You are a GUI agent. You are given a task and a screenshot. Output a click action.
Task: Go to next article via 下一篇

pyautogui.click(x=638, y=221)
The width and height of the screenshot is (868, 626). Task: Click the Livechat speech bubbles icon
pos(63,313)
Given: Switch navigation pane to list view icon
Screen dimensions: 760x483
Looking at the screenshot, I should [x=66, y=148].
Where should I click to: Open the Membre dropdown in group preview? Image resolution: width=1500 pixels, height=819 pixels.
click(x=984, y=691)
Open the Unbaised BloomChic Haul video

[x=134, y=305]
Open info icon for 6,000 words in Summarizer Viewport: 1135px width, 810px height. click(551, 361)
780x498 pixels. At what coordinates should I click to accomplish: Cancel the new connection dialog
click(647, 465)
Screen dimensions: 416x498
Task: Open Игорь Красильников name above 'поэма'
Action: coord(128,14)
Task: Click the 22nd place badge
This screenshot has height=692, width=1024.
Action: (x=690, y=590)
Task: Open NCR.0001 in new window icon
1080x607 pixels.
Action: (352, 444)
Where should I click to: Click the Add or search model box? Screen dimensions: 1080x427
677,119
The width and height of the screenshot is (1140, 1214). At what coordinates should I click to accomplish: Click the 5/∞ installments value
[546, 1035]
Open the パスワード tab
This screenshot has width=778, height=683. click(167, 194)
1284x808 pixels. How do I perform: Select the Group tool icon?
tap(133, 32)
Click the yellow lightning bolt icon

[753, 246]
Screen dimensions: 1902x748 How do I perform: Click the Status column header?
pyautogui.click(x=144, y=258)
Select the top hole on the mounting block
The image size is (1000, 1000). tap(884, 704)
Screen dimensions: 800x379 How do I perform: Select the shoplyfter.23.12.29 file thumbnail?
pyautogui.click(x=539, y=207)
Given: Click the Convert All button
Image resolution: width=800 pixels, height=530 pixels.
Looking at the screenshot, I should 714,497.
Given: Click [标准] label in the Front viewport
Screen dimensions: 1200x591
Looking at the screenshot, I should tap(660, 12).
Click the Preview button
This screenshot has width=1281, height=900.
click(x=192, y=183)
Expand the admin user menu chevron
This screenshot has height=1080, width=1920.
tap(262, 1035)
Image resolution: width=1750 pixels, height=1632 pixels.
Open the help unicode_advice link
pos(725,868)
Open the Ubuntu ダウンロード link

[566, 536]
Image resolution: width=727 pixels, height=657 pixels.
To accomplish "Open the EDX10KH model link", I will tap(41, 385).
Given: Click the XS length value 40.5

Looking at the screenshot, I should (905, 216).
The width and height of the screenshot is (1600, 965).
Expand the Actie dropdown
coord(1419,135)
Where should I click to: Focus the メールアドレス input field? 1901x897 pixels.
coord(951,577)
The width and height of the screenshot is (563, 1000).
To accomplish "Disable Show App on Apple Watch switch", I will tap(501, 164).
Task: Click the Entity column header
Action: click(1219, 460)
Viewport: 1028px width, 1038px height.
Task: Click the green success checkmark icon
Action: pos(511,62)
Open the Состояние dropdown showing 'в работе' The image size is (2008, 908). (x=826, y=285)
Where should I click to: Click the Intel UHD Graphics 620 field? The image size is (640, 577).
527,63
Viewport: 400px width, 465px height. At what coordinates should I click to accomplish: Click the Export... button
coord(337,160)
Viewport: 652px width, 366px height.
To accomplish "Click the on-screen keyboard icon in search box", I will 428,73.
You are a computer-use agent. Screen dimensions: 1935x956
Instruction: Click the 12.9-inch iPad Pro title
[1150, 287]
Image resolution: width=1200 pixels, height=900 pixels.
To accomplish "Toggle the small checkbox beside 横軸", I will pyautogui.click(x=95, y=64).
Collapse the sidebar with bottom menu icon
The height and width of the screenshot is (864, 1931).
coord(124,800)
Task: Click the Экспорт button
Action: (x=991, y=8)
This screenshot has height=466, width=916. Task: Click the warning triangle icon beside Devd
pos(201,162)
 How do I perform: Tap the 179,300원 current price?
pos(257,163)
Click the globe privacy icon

··········

# Task brief:
Write the records above out again, exactly as they are.

# Reply:
You are a GUI agent. You are given a task and a screenshot. Output a click action.
Task: Go to next article via 下一篇

pyautogui.click(x=638, y=221)
The width and height of the screenshot is (868, 626). Task: Click the Livechat speech bubbles icon
pos(63,313)
Given: Switch navigation pane to list view icon
Screen dimensions: 760x483
Looking at the screenshot, I should [x=66, y=148].
Where should I click to: Open the Membre dropdown in group preview? Image resolution: width=1500 pixels, height=819 pixels.
click(x=984, y=691)
Open the Unbaised BloomChic Haul video

[x=134, y=305]
Open info icon for 6,000 words in Summarizer Viewport: 1135px width, 810px height. click(551, 361)
780x498 pixels. At what coordinates should I click to accomplish: Cancel the new connection dialog
click(647, 465)
Screen dimensions: 416x498
Task: Open Игорь Красильников name above 'поэма'
Action: coord(128,14)
Task: Click the 22nd place badge
This screenshot has height=692, width=1024.
Action: (x=690, y=590)
Task: Open NCR.0001 in new window icon
1080x607 pixels.
Action: (352, 444)
Where should I click to: Click the Add or search model box? Screen dimensions: 1080x427
677,119
The width and height of the screenshot is (1140, 1214). At what coordinates should I click to accomplish: Click the 5/∞ installments value
[546, 1035]
Open the パスワード tab
This screenshot has width=778, height=683. click(167, 194)
1284x808 pixels. How do I perform: Select the Group tool icon?
tap(133, 32)
Click the yellow lightning bolt icon

[753, 246]
Screen dimensions: 1902x748 How do I perform: Click the Status column header?
pyautogui.click(x=144, y=258)
Select the top hole on the mounting block
The image size is (1000, 1000). tap(884, 704)
Screen dimensions: 800x379 How do I perform: Select the shoplyfter.23.12.29 file thumbnail?
pyautogui.click(x=539, y=207)
Given: Click the Convert All button
Image resolution: width=800 pixels, height=530 pixels.
Looking at the screenshot, I should 714,497.
Given: Click [标准] label in the Front viewport
Screen dimensions: 1200x591
Looking at the screenshot, I should tap(660, 12).
Click the Preview button
This screenshot has width=1281, height=900.
click(x=192, y=183)
Expand the admin user menu chevron
This screenshot has height=1080, width=1920.
tap(262, 1035)
Image resolution: width=1750 pixels, height=1632 pixels.
Open the help unicode_advice link
pos(725,868)
Open the Ubuntu ダウンロード link

[566, 536]
Image resolution: width=727 pixels, height=657 pixels.
To accomplish "Open the EDX10KH model link", I will tap(41, 385).
Given: Click the XS length value 40.5

Looking at the screenshot, I should (905, 216).
The width and height of the screenshot is (1600, 965).
Expand the Actie dropdown
coord(1419,135)
Where should I click to: Focus the メールアドレス input field? 1901x897 pixels.
coord(951,577)
The width and height of the screenshot is (563, 1000).
To accomplish "Disable Show App on Apple Watch switch", I will tap(501, 164).
Task: Click the Entity column header
Action: click(1219, 460)
Viewport: 1028px width, 1038px height.
Task: Click the green success checkmark icon
Action: pos(511,62)
Open the Состояние dropdown showing 'в работе' The image size is (2008, 908). (x=826, y=285)
Where should I click to: Click the Intel UHD Graphics 620 field? The image size is (640, 577).
527,63
Viewport: 400px width, 465px height. At what coordinates should I click to accomplish: Click the Export... button
coord(337,160)
Viewport: 652px width, 366px height.
To accomplish "Click the on-screen keyboard icon in search box", I will 428,73.
You are a computer-use agent. Screen dimensions: 1935x956
Instruction: Click the 12.9-inch iPad Pro title
[1150, 287]
Image resolution: width=1200 pixels, height=900 pixels.
To accomplish "Toggle the small checkbox beside 横軸", I will pyautogui.click(x=95, y=64).
Collapse the sidebar with bottom menu icon
The height and width of the screenshot is (864, 1931).
coord(124,800)
Task: Click the Экспорт button
Action: (x=991, y=8)
This screenshot has height=466, width=916. Task: Click the warning triangle icon beside Devd
pos(201,162)
 How do I perform: Tap the 179,300원 current price?
pos(257,163)
Click the globe privacy icon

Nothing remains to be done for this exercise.